“What have you there, Macdonald?” cried the master, girning over the neck of a musket at his clerk, who shook on the edge of the river at the narrowest part of the pass.
“I do not know,” was the lad’s answer, for indeed his knowledge of what he carried was due to his own curiosity and not to any information he had got from the lady who sent him. “I do not know; I was sent with it by your wife, Mr Macaulay.”
“Kincreggan, you mean,” corrected the factor, plainly determined on the old territorial honours.
“Kincreggan.”
“Drop it into the pool, then,” commanded the madman, snuggling closer to his weapon, and Macdonald did as he was told.
“Now come in and I will speak to you,” said Macaulay, and so the clerk got into Kincreggan, and however his master coaxed or cozened him, he stayed there.
For some days after the cracking of guns was heard echoing for miles round the hollow of Kincreggan. That sent the island mad with an itching curiosity. On all the roads men and women travelled, and up the face of Ben Buidhe, to lie on the myrtle and look at Alasdair Dhu and his clerk shooting and fishing as in the fine free ancient days. It was no secret that many admired the outlaw; his state of nature seemed so enviable compared with their own poor prosaic lives as fishers or shepherds, that he might have had recruits if he had been more accessible. The people were vexed for the Captain, it is true, but not so vexed that they could not admire the cleverness of the man who, bred in towns and brought up to the pen, had lifted the laird’s cattle as neatly as if he had tramped a lifetime through night and mist with his forebears.

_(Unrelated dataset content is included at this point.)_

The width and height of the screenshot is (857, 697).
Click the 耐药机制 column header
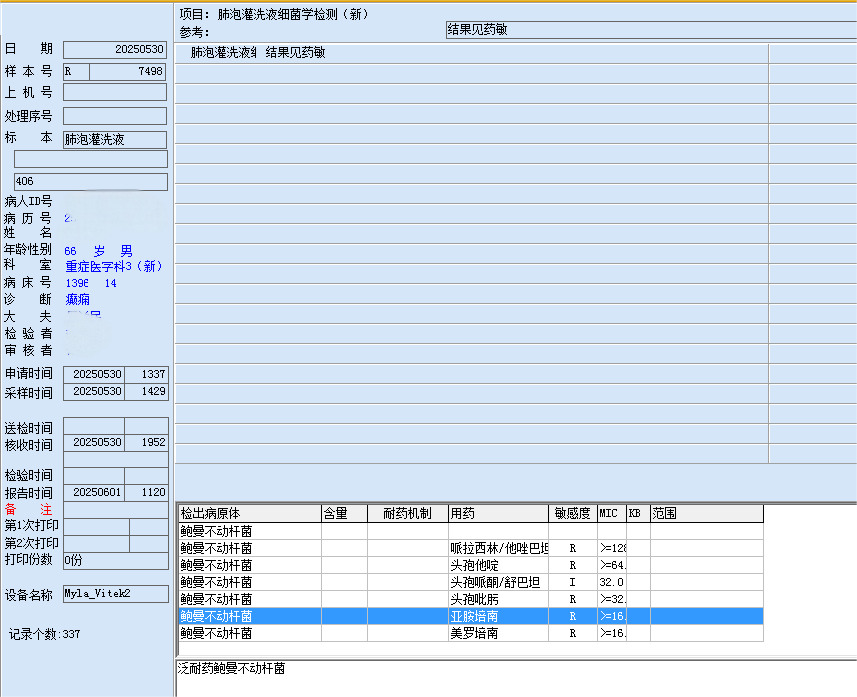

They got a new light upon society and its rights and wrongs, though they might not have the philosophy to explain it clearly; they seemed to see that might was right at any time; they searched themselves in vain to see wherein Macaulay and his clerk, possessing themselves of Macaulay’s ancient home and of things not made with hands, but nature’s gifts, were any worse than the long line of Kilree’s family that, ending in the Captain himself, had used cunning and contrivance to get and keep these things. It was said that a kind of fever went through the men when they saw the example of Macaulay, that they abandoned their common tasks awhile, and might, but for mothers and wives, have gone wholly wrong.
The Captain was no sooner out of his doctor’s hands than he sent a corps of his workmen to expel the outlaws and pull down Kincreggan House.

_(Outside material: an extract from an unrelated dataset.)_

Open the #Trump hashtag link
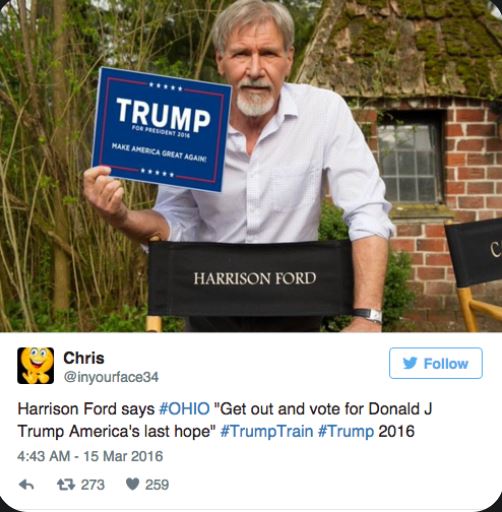Viewport: 502px width, 512px height. tap(346, 431)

“By heavens!” he said, “I’m hardly angry at the fellow for his mischievousness; it takes so uncommon a form. He might have robbed me all these years decently like a man of business in quite another fashion far less interesting. It’s madness, of course, but it’s in a lot of blood that runs very sluggishly in these parts nowadays. I sometimes have had a touch of it myself; so I’ll give the rogue law.”
Up to Kincreggan, then, went his men with picks, and the first of them had only got round the bend of the pass when a bullet flew over his head and another close behind it. The lawyer and his clerk were determined to hold Kincreggan as Ranald More Macaulay had held it against the Captain’s grandfather!